Uma invenção com selo nacional e femininoPesquisas duraram 30 anos e esbarraram em dificuldades para conquistar credibilidade e respeito

A primeira vacina contra esquistossomose do mundo é resultado de 30 anos de esforços de pesquisas de cientistas brasileiros, comandados pela infectologista Miriam Tendler. À frente do projeto desde 1975, ano em que foi descoberta a molécula Sm14, proteína-base do imunizante, Miriam destaca a motivação dos trabalhos que, ela lembra, foram realizados numa área endêmica: — A esquistossomose é uma condição que atinge regiões com baixa infraestrutura sanitária e com populações de baixa renda, por isso é negligenciada,tem pouco interesse para a indústria.
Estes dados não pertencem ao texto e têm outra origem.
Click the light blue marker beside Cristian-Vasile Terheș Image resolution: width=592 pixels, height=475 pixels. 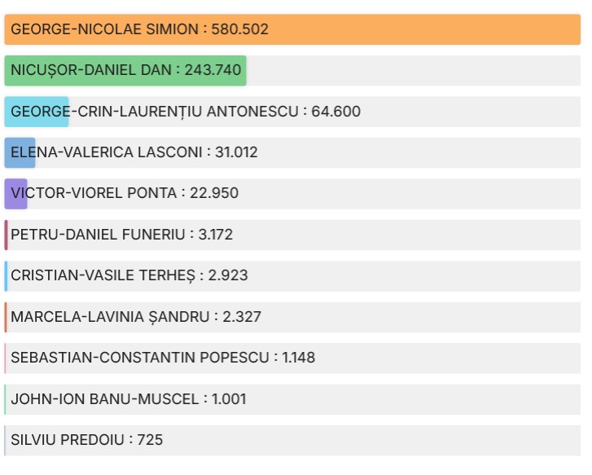(x=6, y=276)
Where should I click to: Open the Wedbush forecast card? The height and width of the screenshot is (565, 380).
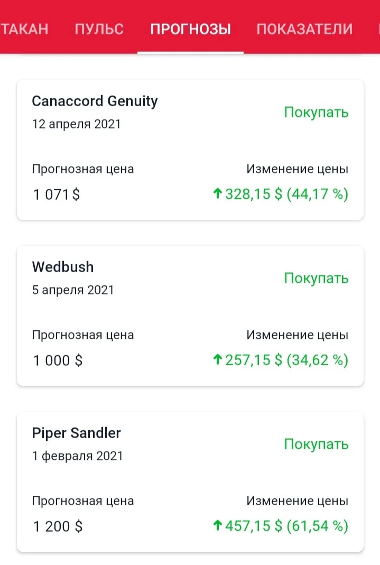click(x=190, y=316)
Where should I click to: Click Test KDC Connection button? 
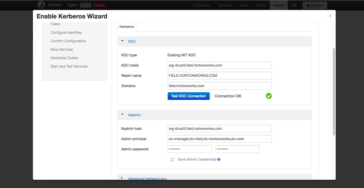point(188,96)
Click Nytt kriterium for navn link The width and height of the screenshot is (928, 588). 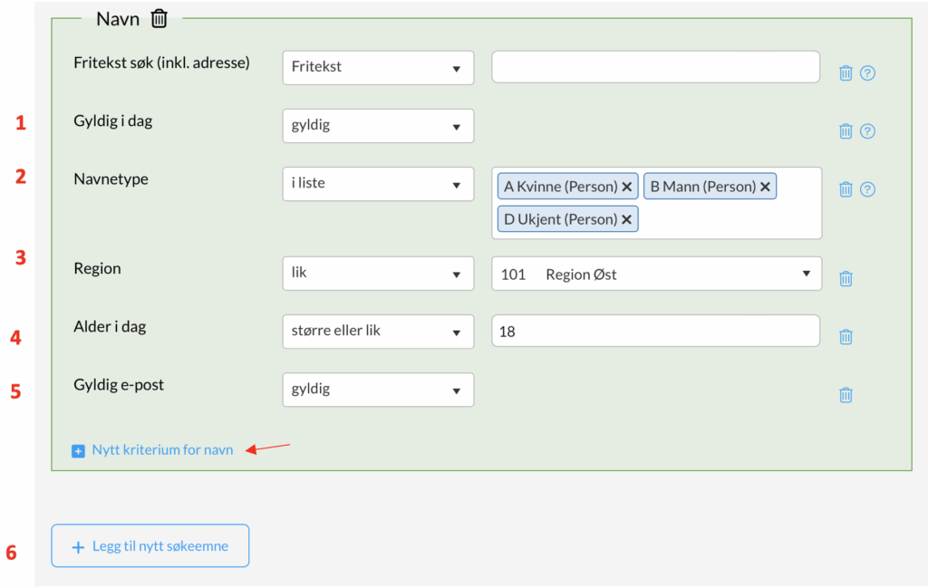coord(161,450)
A vacina mostrou grande potencial para chegar ao mercado e, sim, queremos colaborar para erradicar a doença. O Brasil, onde há áreas endêmicas da esquistossomose, tem hoje um ambiente de pesquisas favorável, tanto em termos de infraestrutura e plataformas, quanto no que toca à regulação, que está se alinhando às exigências internacionais, na opinião da pesquisadora. Durante anos,no entanto, não foi assim. Surgiram dificuldades, que foram vencidas por meio de parcerias público-privadas e a busca por financiamento público, e os estudiosos também procuraram parceiros científicos na comunidade internacional. O fato de a primeira vacina parasitária do mundo ter sido desenvolvida por pesquisadores brasileiros, comandados por uma mulher, também tornou as coisas mais lentas. — Para estabelecer parcerias, primeiro precisamos conquistar credibilidade e respeito no meio internacional.Por se tratar de uma pesquisadora brasileira e mulher, as coisas ficaram mais difíceis — reflete a infectologista. O desenvolvimento do imunizante contou com o apoio da Organização Mundial da Saúde e de cientistas de universidades e centros de pesquisa americanos e europeus. A Comunidade Europeia participou de dois consórcios. No Brasil, colaboraram estudiosos do Instituto de Física da Universidade de São Carlos e da Universidade Federal de Santa Catarina. O Instituto Butantan foi parceiro na fase de produção da droga em escala industrial. Apesar de toda a colaboração internacional, o conhecimento que permitiu e coordenou os esforços brasileiro, o que garante à vacina o selo de primeira vacina humana completamente nacional. — Esse trabalho é resultado de muita persistência e garante o pioneirismo ao Brasil e à Fiocruz — comenta Paulo Gadelha, presidente da Fundação.